Shane Moody-Orio

Personal information
- Full name: Shane Osburn Moody-Orio
- Date of birth: 7 August 1980 (age 45)
- Place of birth: Corozal, Belize
- Height: 1.87 m (6 ft 1+1⁄2 in)
- Position: Goalkeeper

Team information
- Current team: Belmopan Bandits
- Number: 1

Senior career*
- Years: Team / Apps / (Gls)
- 1999–2000: Belmopan United
- 2000–2002: Kulture Yabra FC / 40 / (0)
- 2002–2003: San Pedro Seadogs
- 2003–2004: Kulture Yabra FC
- 2004–2005: Boca F.C.
- 2005–2009: Puntarenas / 91 / (0)
- 2009–2010: Ramonense / 24 / (0)
- 2010–2013: Marathón / 110 / (0)
- 2014–2015: Suchitepéquez / 54 / (0)
- 2016: Belmopan Bandits

International career^{‡}
- 2000–2019: Belize / 31 / (0)

= Shane Orio =

Belizean footballer (born 1980)

Shane Moody-Orio (born 7 August 1980) is a Belizean former professional footballer who played as a goalkeeper. He was a Belize international.

==Club career==
After playing for several teams in his native Belize, Moody joined Costa Rican side Puntarenas in 2005.

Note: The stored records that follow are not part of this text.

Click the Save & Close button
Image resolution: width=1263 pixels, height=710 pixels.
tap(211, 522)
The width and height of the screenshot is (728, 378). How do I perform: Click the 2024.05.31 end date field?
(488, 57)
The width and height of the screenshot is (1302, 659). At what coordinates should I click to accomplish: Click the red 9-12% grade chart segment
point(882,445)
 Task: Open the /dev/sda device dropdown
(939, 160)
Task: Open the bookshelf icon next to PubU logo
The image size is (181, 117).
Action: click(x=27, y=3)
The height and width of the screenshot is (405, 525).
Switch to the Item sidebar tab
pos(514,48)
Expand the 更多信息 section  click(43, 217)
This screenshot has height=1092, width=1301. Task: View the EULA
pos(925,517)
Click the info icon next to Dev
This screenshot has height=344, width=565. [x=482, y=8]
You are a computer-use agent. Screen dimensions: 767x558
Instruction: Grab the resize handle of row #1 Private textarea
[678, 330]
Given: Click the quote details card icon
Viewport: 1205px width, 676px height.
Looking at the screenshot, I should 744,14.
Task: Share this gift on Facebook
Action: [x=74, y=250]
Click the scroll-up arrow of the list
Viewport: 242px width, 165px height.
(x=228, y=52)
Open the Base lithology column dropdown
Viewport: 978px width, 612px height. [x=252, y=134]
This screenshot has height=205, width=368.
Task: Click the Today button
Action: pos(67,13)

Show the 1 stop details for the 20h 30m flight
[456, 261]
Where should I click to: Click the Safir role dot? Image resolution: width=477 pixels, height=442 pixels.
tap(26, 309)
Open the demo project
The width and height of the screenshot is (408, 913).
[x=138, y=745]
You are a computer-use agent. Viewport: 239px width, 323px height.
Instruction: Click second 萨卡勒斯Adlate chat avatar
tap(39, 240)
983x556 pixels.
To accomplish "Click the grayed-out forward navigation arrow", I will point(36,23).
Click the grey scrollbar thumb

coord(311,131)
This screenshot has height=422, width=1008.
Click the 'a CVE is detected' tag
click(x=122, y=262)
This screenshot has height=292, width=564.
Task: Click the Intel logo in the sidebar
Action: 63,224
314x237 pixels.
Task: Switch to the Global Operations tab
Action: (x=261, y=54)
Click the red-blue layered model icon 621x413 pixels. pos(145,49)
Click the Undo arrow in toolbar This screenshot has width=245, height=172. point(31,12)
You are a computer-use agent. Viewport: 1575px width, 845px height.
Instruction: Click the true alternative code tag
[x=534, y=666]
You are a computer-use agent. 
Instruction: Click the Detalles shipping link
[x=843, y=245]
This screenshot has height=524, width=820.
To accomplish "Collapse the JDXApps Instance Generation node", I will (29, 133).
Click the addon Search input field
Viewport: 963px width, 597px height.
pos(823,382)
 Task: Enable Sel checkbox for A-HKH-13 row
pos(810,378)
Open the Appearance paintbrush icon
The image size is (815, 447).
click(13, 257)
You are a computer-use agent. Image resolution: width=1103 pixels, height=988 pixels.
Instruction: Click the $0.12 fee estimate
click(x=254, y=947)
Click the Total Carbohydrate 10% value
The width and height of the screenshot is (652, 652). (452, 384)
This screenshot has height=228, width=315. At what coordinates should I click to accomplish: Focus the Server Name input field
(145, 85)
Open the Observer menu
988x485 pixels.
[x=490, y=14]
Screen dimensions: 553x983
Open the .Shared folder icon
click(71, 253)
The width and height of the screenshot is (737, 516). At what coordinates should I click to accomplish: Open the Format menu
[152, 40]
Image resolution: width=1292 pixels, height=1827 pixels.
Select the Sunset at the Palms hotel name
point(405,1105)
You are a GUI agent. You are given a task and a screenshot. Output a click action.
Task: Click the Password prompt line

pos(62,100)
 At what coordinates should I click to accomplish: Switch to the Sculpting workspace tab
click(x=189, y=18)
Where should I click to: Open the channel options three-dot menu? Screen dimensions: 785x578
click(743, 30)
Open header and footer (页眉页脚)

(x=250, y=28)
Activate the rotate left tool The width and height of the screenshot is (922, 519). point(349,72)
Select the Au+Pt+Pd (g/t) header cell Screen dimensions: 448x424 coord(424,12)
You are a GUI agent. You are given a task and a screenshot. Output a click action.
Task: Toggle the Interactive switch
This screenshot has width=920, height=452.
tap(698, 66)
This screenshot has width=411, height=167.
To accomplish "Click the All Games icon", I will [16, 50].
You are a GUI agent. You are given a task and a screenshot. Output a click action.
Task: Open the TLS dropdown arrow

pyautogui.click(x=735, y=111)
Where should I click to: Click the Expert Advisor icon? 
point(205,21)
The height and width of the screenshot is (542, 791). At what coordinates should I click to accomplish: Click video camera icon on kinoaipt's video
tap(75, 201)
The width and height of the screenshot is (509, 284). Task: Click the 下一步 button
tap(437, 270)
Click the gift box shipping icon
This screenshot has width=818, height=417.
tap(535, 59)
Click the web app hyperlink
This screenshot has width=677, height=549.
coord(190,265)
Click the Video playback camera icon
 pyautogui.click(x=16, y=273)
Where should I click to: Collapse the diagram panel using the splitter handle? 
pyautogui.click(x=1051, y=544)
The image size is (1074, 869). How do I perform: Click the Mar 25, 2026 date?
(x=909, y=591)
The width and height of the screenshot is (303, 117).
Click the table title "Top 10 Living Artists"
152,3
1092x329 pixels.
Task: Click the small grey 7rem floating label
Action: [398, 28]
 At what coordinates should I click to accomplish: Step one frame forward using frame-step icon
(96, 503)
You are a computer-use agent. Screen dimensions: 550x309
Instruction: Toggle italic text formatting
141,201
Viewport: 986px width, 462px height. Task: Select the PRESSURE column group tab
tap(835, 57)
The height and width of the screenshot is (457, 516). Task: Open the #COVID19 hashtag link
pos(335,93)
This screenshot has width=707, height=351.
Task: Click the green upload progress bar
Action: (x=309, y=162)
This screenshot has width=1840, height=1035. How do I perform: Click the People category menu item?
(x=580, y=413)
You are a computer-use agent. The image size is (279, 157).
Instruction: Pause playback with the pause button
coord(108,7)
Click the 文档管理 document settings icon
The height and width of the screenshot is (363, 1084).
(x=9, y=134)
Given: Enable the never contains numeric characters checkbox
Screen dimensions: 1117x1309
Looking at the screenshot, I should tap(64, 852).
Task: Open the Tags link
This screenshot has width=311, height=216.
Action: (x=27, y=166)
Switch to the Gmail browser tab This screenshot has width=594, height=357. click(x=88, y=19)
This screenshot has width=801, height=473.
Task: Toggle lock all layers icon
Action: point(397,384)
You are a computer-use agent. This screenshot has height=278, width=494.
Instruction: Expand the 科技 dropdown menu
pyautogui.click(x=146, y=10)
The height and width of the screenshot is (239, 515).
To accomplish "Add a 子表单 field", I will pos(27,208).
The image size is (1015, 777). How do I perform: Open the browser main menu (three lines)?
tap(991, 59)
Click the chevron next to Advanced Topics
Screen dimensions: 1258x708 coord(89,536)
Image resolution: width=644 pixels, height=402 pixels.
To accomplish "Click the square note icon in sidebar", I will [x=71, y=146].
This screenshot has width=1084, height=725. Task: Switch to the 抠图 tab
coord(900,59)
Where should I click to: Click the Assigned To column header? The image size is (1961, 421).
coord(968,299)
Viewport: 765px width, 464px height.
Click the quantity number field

He currently plays with Belmopan Bandits.

==International career==
He was the first-choice goalie for the Belize national football team, making his debut in 2000 against Guatemala. He took part in the World Cup qualifiers against Saint Kitts and Nevis and later Mexico, receiving some praise as a mature player on a young and very limited team.